The IMF And Corruption In Client Countries
June 10, 1996
Some observers of International Monetary Fund practices charge that the agency is not doing enough to attack private and public sector corruption in the countries it serves. They say that corrupt practices in these countries are discouraging private investors from lending to emerging businesses, thereby undermining efforts to achieve economic and political stability, as well as improving the financial prospects of ordinary citizens.
Some experts are recommending that IMF change its lending practices and other policies:
- Current lending policies should be revamped so as to avoid lending to countries which are pursuing irresponsible economic policies in developing nations.
- The IMF should make it clear that countries overcome by corruption -- a frequent problem in some third world nations -- will not be coddled, nor will aid constantly be available to repair just enough of the damage done by corruption to attract foreign investment.
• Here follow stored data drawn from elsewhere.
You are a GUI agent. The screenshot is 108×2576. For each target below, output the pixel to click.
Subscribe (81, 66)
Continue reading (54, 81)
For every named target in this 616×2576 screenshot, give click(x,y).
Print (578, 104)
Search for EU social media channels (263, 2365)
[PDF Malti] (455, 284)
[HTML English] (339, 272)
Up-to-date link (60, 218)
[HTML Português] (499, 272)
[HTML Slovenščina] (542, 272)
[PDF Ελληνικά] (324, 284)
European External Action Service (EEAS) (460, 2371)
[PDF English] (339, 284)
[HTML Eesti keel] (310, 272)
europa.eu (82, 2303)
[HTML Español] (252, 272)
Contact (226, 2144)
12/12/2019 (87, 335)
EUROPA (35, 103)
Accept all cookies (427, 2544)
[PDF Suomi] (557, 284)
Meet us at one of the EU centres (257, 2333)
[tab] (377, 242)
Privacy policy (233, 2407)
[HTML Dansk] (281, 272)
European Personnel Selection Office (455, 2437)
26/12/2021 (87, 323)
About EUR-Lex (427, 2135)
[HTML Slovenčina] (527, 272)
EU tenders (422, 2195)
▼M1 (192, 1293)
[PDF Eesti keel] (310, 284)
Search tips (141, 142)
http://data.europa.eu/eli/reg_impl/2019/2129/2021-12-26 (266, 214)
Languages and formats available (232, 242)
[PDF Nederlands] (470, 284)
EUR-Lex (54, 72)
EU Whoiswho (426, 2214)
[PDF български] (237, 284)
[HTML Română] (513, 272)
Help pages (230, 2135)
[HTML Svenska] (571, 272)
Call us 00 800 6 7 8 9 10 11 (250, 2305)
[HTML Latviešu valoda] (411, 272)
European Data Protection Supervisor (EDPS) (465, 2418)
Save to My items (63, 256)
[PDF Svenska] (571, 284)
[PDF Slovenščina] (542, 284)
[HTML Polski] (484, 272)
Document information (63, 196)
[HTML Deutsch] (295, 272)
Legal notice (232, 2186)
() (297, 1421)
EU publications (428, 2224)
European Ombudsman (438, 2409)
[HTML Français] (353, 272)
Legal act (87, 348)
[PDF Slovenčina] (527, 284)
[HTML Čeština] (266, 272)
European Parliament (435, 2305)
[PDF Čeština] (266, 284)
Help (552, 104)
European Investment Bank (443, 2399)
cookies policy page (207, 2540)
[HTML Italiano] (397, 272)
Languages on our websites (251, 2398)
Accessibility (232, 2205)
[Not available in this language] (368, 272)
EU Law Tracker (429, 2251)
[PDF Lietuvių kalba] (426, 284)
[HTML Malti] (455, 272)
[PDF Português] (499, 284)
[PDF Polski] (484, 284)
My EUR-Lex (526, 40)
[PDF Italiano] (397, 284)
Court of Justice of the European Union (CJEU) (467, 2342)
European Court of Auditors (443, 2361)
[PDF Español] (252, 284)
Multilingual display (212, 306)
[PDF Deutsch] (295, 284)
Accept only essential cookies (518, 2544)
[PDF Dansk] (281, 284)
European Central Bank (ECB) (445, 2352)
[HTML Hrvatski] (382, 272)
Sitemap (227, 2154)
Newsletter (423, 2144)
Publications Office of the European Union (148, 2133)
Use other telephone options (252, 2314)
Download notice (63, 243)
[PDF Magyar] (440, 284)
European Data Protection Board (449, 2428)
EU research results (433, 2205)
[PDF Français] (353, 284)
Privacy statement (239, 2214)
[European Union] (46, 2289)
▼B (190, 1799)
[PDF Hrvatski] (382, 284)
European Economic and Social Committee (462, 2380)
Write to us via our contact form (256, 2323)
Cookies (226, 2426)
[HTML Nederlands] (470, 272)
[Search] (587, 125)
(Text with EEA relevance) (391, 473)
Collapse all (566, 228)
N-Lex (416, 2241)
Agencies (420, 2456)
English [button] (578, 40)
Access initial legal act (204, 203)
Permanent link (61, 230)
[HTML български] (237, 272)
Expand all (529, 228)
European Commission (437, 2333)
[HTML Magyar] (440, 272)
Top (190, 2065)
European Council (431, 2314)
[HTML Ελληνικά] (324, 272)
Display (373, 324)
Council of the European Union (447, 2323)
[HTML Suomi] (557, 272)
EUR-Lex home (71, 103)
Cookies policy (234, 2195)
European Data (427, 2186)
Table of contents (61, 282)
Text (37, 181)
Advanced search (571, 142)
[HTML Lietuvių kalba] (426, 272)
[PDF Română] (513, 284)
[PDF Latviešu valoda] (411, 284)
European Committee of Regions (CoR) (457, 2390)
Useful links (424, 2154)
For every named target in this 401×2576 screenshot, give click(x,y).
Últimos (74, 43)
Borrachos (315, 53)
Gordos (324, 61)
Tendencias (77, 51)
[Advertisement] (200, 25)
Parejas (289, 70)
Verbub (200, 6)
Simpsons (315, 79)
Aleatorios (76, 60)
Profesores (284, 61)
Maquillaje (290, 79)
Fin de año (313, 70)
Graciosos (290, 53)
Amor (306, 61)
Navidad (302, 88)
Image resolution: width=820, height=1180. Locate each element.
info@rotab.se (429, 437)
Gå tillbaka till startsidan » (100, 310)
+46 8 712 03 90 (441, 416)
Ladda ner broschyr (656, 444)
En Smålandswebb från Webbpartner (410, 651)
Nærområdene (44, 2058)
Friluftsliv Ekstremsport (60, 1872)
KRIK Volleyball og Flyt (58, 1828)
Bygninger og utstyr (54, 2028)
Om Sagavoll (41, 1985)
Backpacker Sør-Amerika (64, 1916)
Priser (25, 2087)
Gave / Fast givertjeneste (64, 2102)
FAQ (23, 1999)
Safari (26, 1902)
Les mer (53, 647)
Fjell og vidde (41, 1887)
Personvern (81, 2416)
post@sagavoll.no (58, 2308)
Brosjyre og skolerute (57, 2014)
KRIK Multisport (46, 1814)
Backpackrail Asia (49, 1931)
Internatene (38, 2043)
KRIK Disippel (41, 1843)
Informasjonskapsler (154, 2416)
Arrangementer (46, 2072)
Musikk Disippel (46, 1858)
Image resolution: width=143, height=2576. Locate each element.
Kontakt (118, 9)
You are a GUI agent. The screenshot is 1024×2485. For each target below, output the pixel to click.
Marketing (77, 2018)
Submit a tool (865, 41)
- Further, the IMF should abandon its perennial prescription of devaluation and tax increases to solve the problems of economically unstable countries, since devaluation is more likely to cause domestic inflation that stifles growth than to stimulate exports, while tax increases tend to destabilize democratically elected governments.
Finally, critics suggest that American taxpayers begin to ask themselves why they should fund and support an IMF that repeatedly comes to the aid of those around the world who try to sabotage the rule of law.